WORK INSTRUCTIONS:
Your answer should consist only of the lines below from the one with "Where should I click to: Expand" through the one with "You are a computer-use agent. Screen", copied exactly.

EXTRACTED RECORDS:
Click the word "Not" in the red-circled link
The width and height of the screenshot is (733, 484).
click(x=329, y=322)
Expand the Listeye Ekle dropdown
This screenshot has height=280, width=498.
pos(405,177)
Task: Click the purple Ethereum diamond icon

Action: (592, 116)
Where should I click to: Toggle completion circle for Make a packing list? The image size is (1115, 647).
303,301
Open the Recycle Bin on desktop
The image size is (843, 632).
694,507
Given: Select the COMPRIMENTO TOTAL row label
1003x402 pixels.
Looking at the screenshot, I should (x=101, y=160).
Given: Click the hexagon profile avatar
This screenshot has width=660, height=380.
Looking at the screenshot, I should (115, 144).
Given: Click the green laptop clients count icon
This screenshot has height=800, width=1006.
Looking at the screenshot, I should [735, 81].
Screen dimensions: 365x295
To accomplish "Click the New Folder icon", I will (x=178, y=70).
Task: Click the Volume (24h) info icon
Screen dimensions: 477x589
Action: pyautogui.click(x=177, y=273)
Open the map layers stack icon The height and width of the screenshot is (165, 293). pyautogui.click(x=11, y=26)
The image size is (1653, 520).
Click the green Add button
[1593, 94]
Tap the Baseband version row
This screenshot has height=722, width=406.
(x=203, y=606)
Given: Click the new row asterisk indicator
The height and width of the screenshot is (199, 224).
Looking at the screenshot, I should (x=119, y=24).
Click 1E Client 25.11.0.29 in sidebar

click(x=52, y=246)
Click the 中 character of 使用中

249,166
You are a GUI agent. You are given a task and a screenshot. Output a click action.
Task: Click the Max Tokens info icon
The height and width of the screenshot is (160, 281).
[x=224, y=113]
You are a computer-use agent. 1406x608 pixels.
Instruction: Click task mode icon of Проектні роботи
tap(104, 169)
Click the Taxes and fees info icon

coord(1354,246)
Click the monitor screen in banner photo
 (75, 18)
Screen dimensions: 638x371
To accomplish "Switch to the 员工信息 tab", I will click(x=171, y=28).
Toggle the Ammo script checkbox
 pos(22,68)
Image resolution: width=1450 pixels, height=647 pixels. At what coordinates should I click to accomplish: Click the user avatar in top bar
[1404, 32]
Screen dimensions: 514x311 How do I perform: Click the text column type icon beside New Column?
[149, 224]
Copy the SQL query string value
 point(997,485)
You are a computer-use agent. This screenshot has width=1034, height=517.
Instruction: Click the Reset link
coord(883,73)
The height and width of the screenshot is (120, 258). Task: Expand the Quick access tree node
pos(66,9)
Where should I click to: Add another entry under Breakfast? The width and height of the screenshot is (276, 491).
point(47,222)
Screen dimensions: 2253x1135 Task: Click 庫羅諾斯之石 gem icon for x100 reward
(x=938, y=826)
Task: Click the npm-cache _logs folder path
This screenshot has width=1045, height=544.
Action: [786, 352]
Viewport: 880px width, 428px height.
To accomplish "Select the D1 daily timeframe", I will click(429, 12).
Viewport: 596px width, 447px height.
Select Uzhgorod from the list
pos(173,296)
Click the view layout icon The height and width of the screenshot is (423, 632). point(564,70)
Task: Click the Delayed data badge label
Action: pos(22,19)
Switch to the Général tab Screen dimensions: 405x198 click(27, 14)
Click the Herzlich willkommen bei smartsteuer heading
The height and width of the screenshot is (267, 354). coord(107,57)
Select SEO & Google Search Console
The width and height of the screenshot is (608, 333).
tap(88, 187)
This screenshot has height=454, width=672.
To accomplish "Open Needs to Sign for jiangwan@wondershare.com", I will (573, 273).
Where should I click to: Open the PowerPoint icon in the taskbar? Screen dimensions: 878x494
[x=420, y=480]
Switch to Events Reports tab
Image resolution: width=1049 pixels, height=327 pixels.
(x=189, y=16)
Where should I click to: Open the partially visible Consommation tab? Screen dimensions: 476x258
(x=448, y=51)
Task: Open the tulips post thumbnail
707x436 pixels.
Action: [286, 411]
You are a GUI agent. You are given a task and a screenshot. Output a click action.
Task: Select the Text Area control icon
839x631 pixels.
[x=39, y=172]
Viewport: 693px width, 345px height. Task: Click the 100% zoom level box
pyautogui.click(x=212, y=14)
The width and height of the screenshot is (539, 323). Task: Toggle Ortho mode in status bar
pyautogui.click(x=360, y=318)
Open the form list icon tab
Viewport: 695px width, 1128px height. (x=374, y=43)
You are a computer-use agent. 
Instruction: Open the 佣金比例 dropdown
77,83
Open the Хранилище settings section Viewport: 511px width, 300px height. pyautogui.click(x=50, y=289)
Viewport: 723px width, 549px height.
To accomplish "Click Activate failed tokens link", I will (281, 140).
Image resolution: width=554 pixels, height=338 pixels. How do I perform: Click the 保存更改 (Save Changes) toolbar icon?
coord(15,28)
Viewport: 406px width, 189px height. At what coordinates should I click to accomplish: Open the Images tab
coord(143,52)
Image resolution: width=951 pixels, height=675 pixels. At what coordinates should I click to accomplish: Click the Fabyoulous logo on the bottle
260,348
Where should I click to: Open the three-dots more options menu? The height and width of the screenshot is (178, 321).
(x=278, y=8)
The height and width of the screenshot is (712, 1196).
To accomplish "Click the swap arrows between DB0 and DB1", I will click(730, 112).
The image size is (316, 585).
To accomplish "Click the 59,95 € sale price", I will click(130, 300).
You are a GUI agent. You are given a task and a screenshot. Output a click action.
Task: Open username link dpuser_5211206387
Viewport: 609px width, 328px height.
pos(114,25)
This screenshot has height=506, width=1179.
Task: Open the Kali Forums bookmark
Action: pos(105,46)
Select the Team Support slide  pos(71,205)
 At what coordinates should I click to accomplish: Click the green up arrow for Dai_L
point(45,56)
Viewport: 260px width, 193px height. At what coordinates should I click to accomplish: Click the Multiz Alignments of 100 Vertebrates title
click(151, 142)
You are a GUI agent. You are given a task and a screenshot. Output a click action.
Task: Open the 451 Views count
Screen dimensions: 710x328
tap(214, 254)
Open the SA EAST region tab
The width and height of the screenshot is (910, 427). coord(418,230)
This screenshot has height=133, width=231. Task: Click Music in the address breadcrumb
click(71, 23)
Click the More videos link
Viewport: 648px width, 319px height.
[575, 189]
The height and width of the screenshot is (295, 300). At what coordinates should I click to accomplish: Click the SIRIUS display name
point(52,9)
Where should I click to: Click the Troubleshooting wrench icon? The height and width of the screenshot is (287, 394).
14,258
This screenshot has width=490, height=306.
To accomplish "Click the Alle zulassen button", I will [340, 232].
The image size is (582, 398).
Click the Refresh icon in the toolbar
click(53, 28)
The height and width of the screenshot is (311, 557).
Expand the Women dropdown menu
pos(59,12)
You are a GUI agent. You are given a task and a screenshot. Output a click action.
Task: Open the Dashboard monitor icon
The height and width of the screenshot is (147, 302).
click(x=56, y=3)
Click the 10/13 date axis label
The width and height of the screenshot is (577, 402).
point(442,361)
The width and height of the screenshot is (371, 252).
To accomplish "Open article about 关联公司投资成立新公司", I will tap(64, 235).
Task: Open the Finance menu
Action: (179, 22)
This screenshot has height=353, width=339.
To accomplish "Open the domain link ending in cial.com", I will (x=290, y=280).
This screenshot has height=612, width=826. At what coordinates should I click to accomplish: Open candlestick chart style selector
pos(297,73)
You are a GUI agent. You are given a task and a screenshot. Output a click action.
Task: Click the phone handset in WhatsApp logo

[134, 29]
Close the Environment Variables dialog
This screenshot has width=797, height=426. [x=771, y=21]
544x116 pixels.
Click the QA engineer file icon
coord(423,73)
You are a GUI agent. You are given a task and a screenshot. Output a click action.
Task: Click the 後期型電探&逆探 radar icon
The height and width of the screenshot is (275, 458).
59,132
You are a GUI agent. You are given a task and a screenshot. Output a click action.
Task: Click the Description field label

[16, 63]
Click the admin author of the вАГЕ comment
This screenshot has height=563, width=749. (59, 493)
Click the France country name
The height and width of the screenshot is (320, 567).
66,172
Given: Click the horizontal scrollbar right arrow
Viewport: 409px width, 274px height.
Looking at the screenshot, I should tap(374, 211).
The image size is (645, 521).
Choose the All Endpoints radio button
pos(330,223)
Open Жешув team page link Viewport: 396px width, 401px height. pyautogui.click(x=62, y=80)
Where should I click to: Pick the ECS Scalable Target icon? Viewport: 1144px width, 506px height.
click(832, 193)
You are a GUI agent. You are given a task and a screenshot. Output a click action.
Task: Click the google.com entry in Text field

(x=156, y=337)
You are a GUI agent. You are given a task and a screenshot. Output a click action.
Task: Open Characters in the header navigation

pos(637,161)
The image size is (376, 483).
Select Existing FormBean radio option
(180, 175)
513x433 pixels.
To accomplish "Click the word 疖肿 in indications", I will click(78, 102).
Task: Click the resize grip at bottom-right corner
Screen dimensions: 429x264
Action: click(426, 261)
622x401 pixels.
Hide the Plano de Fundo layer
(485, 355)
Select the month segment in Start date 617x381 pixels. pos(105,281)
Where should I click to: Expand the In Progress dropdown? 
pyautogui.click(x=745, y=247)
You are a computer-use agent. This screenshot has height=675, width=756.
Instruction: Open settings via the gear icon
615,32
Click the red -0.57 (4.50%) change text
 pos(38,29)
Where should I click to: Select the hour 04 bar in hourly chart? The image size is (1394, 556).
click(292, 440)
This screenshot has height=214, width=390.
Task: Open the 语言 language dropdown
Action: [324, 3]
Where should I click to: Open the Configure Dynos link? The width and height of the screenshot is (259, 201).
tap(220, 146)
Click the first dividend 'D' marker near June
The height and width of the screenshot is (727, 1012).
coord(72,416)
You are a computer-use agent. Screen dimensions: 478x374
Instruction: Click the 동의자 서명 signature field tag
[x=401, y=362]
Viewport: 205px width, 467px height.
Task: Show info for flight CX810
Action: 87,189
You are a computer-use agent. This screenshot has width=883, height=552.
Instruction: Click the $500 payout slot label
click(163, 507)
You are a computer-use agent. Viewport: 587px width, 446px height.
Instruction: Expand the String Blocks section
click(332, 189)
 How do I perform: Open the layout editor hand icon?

EXPECTED OUTPUT:
Where should I click to: Expand the In Progress dropdown? 
pyautogui.click(x=745, y=247)
You are a computer-use agent. This screenshot has height=675, width=756.
Instruction: Open settings via the gear icon
615,32
Click the red -0.57 (4.50%) change text
 pos(38,29)
Where should I click to: Select the hour 04 bar in hourly chart? The image size is (1394, 556).
click(292, 440)
This screenshot has height=214, width=390.
Task: Open the 语言 language dropdown
Action: [324, 3]
Where should I click to: Open the Configure Dynos link? The width and height of the screenshot is (259, 201).
tap(220, 146)
Click the first dividend 'D' marker near June
The height and width of the screenshot is (727, 1012).
coord(72,416)
You are a computer-use agent. Screen dimensions: 478x374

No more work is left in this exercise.